Action Points 4 Total 7
Daily Powers 2 Total 2
Healing Surges 1 Total 1
2nd Winds 0 Total 1
Crits 0 Total 0

Comment: The PCs only manage to do 6 HPs damage to Irontooth this round, fought out a stalemate with some horrendously low rolls, and the Kobold Wyrmpriest is staying as far back as he can. It's on a knife edge, although the players can't see it yet, particularly after we all forgot about the Healing Surge from McGyver's Paladin's Judgement.


----------



## Goonalan

H1 Keep on the Shadowfell
Encounter #4 A3 Kobold Lair, Inside (do you see what WOTC did there).

Round #4

Grey- Magic Missile KW; Hit 9 Force damage (27 HP). Move for cover.

KD1- Spear McGyver; Hit 3 damage (16 HP). Shift for Combat Advantage.

KD2- Spear Combat Advantage McGyver; Hit 5 damage (11 HP bloodied).

Dirty- Brute Strike Irontooth; Miss (not used). Irontooth Marked.

What a shame.

Winstanley- Daily Trick Strike Combat Advantage Irontooth; Miss. Action Point. Sly Flourish Combat Advantage Irontooth; Hit 18 damage (72 HP).

KM1- DEAD.

KM2- DEAD.

KM3- DEAD.

KM4- DEAD.

KM5- DEAD.

KM6- DEAD.

KM7- DEAD.

KM8- DEAD.

KM9- DEAD.

KM10- DEAD.

McGyver- Valiant Strike KD2; Hit 5 damage (5 HP bloodied). Shift out.

KW- Move. Acid Orb Kaspard; Hit 5 damage (21 HP). Shift out.

Irontooth- Dual Axe Dirty; Miss & Winstanley; Hit- 2nd Chance- Hit again 8 damage (17 HP). Shift out AoO Dirty; Miss.

KS1- DEAD.

KS2- DEAD.

KS3- DEAD.

Kaspard- Move Sacred Flame KD2; Hit 7 Radiant damage- DEAD. Healing Word +14 HP McGyver- full.

Time to play 6 minutes.

- **SOURCE EXCERPT**
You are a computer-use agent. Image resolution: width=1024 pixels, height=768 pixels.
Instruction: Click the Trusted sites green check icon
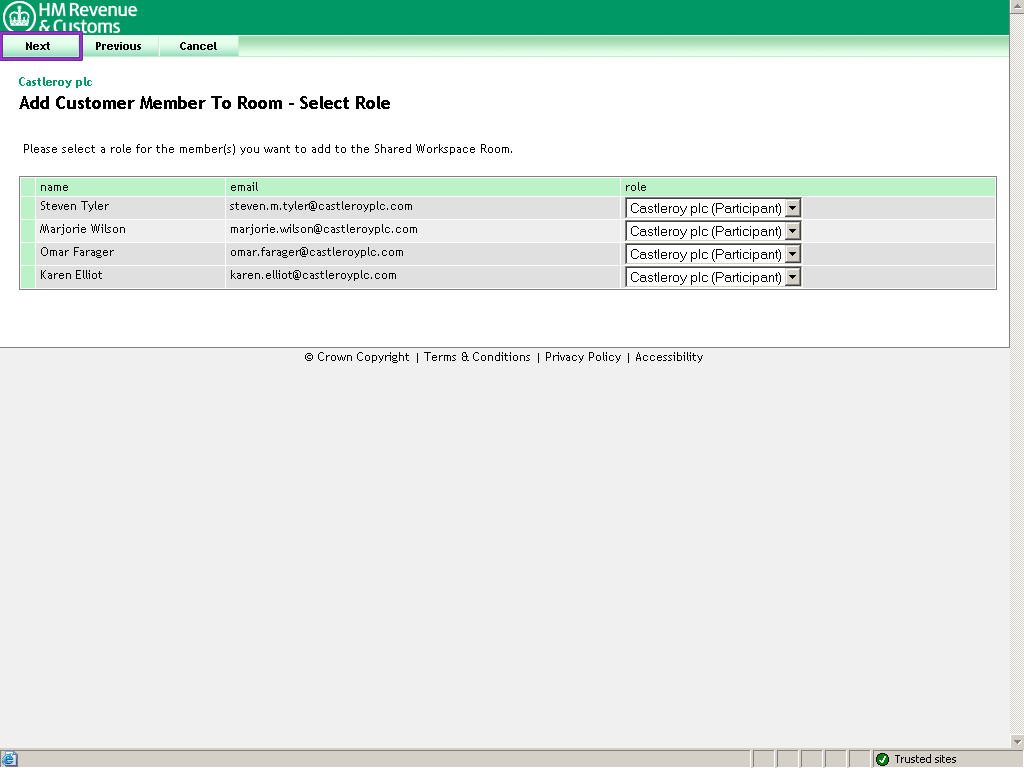tap(882, 759)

- **WHAT NEEDS TO BE DONE**
Continue the Keep on the Shadowfell battle report above, picking up after its final line.

- **EXERCISE RESPONSE**
End of Round-

Good Guys
McGyver, Male Dragonborn Paladin of Bahamut 1 (HP27/27)
Dirty Biskit, Male Dwarven Fighter 1 (HP29/31)
Kaspard, Female Half-Elf Cleric of Bahamut 1 (HP21/26)
Winstanley Portico, Male Halfling Rogue 1 (HP17/25)
Grey Morlock, Male Human Wizard 1 (HP23/23)

Bad Guys 1250XP Level 6 Encounter.
Kobold Minion Level 1 Minion [KM] (x10) (HP1) 10 DEAD
Kobold Skirmisher Level 1 Skirmisher [KS] (x3) (HP27) 3 DEAD
Kobold Denwarden Level 2 Soldier [KD] (x2) (HP29/36) 1 DEAD
Kobold Wyrmpriest Level 3 Artillery [KW] (HP27/36)
Irontooth the Goblin Level 3 Elite Brute [Irontooth] (HP72/106)

Action Points 1 Total 8
Daily Powers 1 Total 3
Healing Surges 1 Total 2
2nd Winds 0 Total 1
Crits 0 Total 0

Comment: And Irontooth isn't even bloodied, and that's when he gets nasty. The PCs have pulled it around- McGyver is back on full, they're down to only three enemies but... well, Dirty is having problems landing his Daily, and many of the other PCs Daily Powers have failed to hit the spot. Will it cost them?


----------



## Goonalan

H1 Keep on the Shadowfell
Encounter #4 A3 Kobold Lair, Inside (do you see what WOTC did there).

Round #5

Grey- Magic Missile Irontooth; Miss. Action Point- Action Surge +3 To Hit. Magic Missile Irontooth; Hit 7 Force damage (65 HP). Move for cover.

KD1- Spear McGyver; Miss.

KD2- DEAD.

Dirty- Brute Strike Irontooth; Miss (not used). Let's put this into perspective, Dirty needs, from memory and a little guesstimate maths, to roll an '8' or more to hit Irontooth, his highest roll to date has been a '6'! Irontooth Marked.

Winstanley- Shift. Sly Flourish Combat Advantage Irontooth; Hit 24 damage (41 HP bloodied).

That's better, and that's Irontooth bloodied.

KM1- DEAD.

KM2- DEAD.

KM3- DEAD.

KM4- DEAD.

KM5- DEAD.

KM6- DEAD.

KM7- DEAD.

KM8- DEAD.

KM9- DEAD.

KM10- DEAD.

McGyver- Valiant Strike KD1; Hit 9 damage (25 HP). Shift out.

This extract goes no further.